In aggregate these cognitive reappraisals reduced both physiological reactions to losses (measured via galvanic skin response) and subsequent loss-aversion (biased behavior). According to Sokol-Hessner (2009), “‘perspective-taking,’ uniquely reduced both behavioral loss aversion and arousal to losses relative to gains, largely by influencing arousal to losses.”
In summary, Soros is right. To improve ourselves as investors we must learn from our mistakes, and the best perspective to take is one of curiosity and flexibility. We must shift our perspective from one of "Oh no, another bad mistake!" to "Great, another opportunity to learn!"
When approaching losses, thinking about the loss as:
A routine part of the job of investing
As one of many that one will experience over a typical career, and
As not affecting one's physical life or health, will help normalize the loss and improve subsequent decision making.

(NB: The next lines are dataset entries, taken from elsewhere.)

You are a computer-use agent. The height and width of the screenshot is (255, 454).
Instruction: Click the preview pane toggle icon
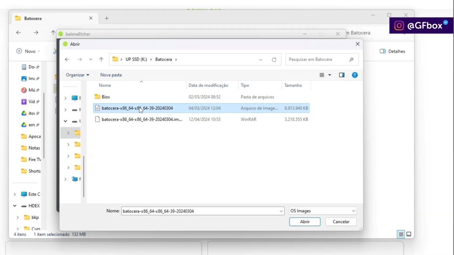point(341,75)
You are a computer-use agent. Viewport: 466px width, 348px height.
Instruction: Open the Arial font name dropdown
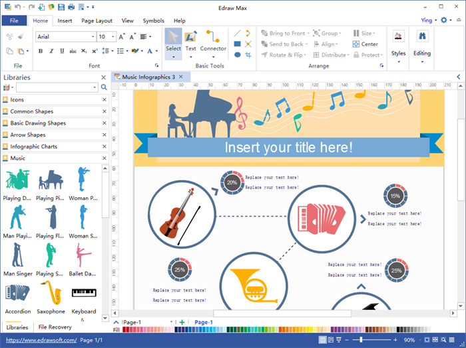coord(65,37)
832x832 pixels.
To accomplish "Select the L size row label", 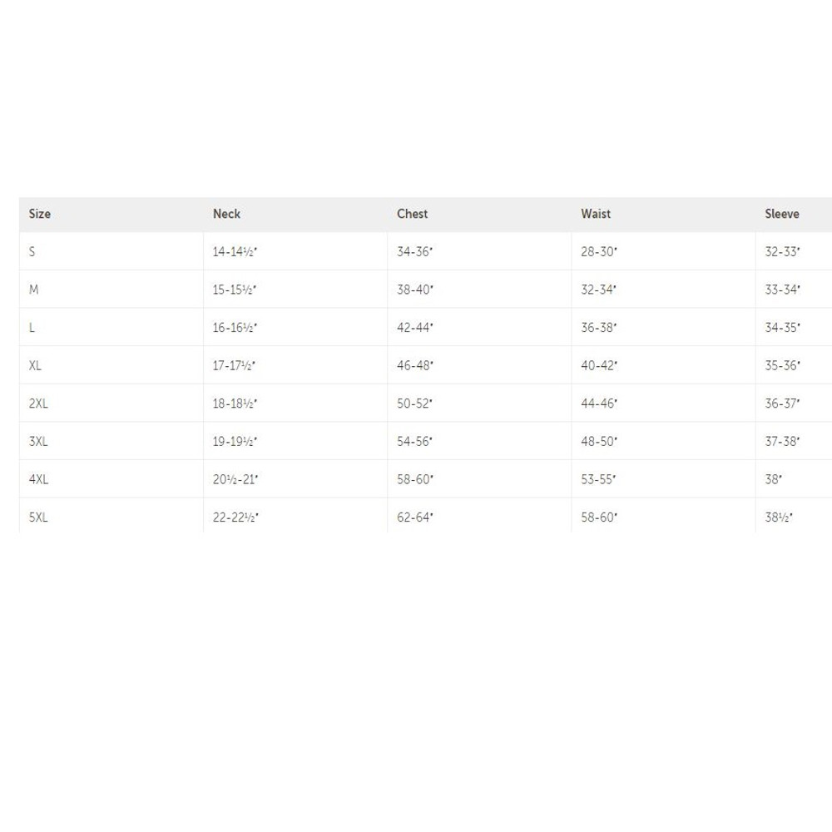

We are approaching the dead of winter in the northern climates. The holidays ahead teach us to maintain hope in the darkness and to celebrate the value of persistence as we carry the light forward into the new year.
Despite the impressive results of machine learning in financial markets, the victory of the machines is not yet at hand. Machine learning thrives in environments where humans do not, such as around psychologically fraught events (elections, volatility, etc...). Where humans are inflexible, machines prosper. Taking a larger view, these periods of inflexibility can teach us about our own weaknesses such as our propensity to make mistakes in markets with fast-moving prices or when we believe fixed narratives about how things should be.
Always seeking new perspectives,
Richard Peterson M.D. and the MarketPsych Team
Sokol-Hessner, Peter, Ming Hsu, Nina G Curleya, Mauricio R. Delgado, Colin F. Camerer, and Elizabeth F. Phelps. 2009. “Thinking Like a Trader Selectively Reduces Individuals’ Loss Aversion.” Proceedings of the National Academy of Sciences 106 (13): 5035–5040.